Now receiving renewed attention, these plants symbolize the potential to connect past agricultural practices with future sustainability. They offer valuable insights into how Slovenia might reimagine its food systems in alignment with environmental sustainability and cultural heritage. In the Slovenian micro-region of Prlekija, which is central to this ethnographic research, heirloom apples are particularly significant. Enthusiasts dedicate remarkable resources and effort to cultivating these apple trees. Does the growing interest in heirloom fruits hold the potential to influence mainstream food systems, paving the way for a broader transformation toward sustainable agriculture and food practices?
Paper Short Abstract:
The paper focuses on skyr as biocultural heritage and skyr-making practices. I explore how skyr-makers see their skyr practices considering past traditions and future prospects for sustainable living, and how community, identity and emotional bonding is achieved through multispecies interactions.
Paper Abstract:
This paper focuses on the sour dairy product skyr as a biocultural heritage and the maker cultures that skyr-making practices engender. In recent years, skyr has been propelled to international dairy stardom and labelled as national food heritage. Slow Food added skyr to its “Ark of Taste” in 2007 and emphasized that the main differences between traditional skyr and its industrialized counterpart are, first, the use of a pinch of older skyr to make a new batch and, second, a lengthy preparation time due to older methods of straining.
The live cultures of skyr provide an excellent example of symbiosis between microbial cultures and human cultures through their respective histories, constituting long-standing “cultures of cultures”. Indeed, the resilience and adaptation of the microbiomes of skyr, their natural and cultural selection over time, together with the constant introduction of new bacteria and yeast, fostered great microbial diversity. As a result, these microbes constitute a unique part of biocultural diversity in Iceland.

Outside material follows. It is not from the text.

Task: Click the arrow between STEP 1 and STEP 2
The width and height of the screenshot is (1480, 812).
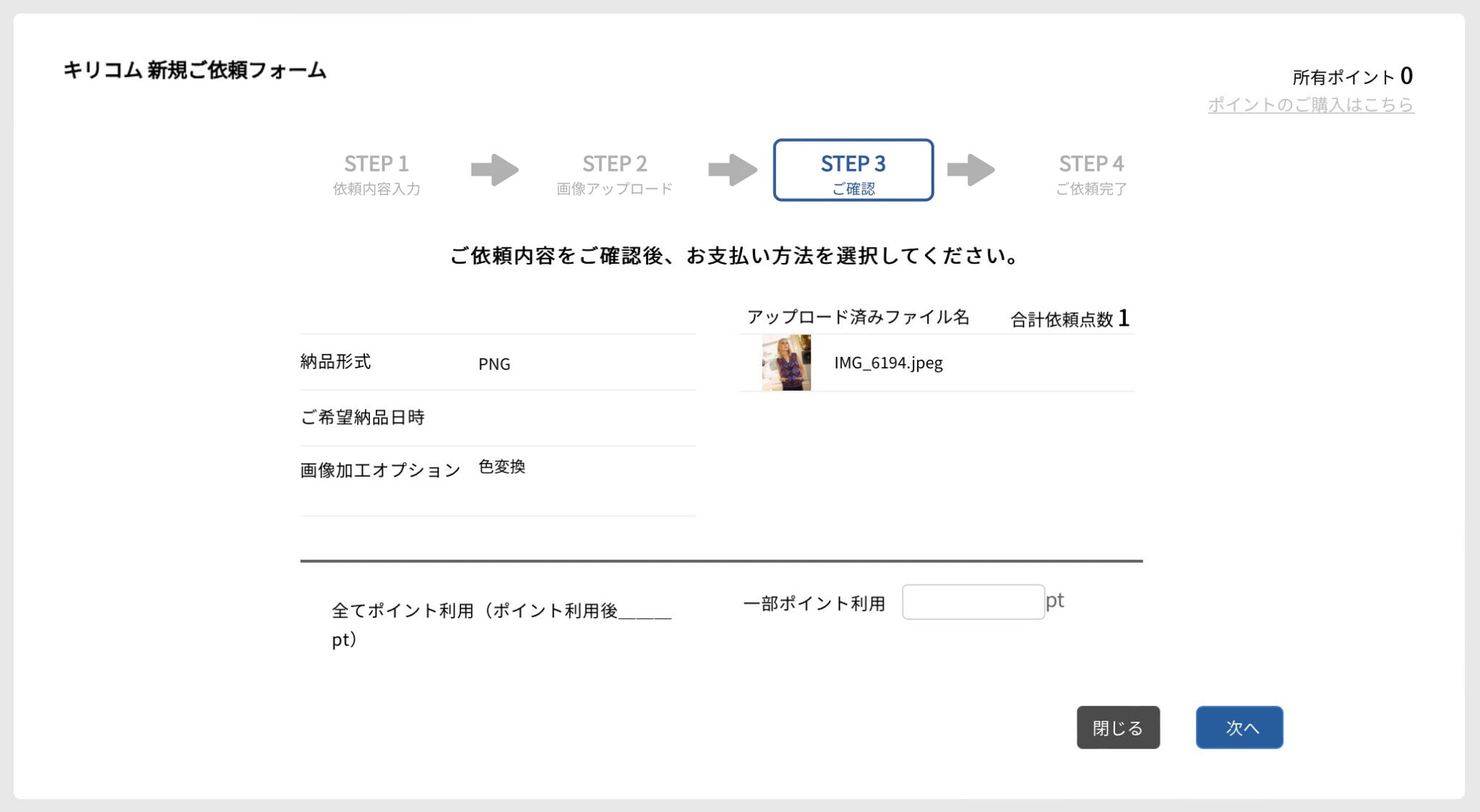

Through interviews and participant observations, I investigate how practitioners see their skyr practices in light of past traditions and future prospects for healthy sustainable living as part of the “probiotic zeitgeist”, and how sociality, community, identity and emotional bonding is achieved through these ecological interactions.
The paper thus examines the value of human-microbial collaboration and how microbial cultures engender and maintain human cultural practices. Skyr making highlights the social value of inter-species symbiosis between humans and microbes, or the reciprocal, co-evolutionary relationships between life forms.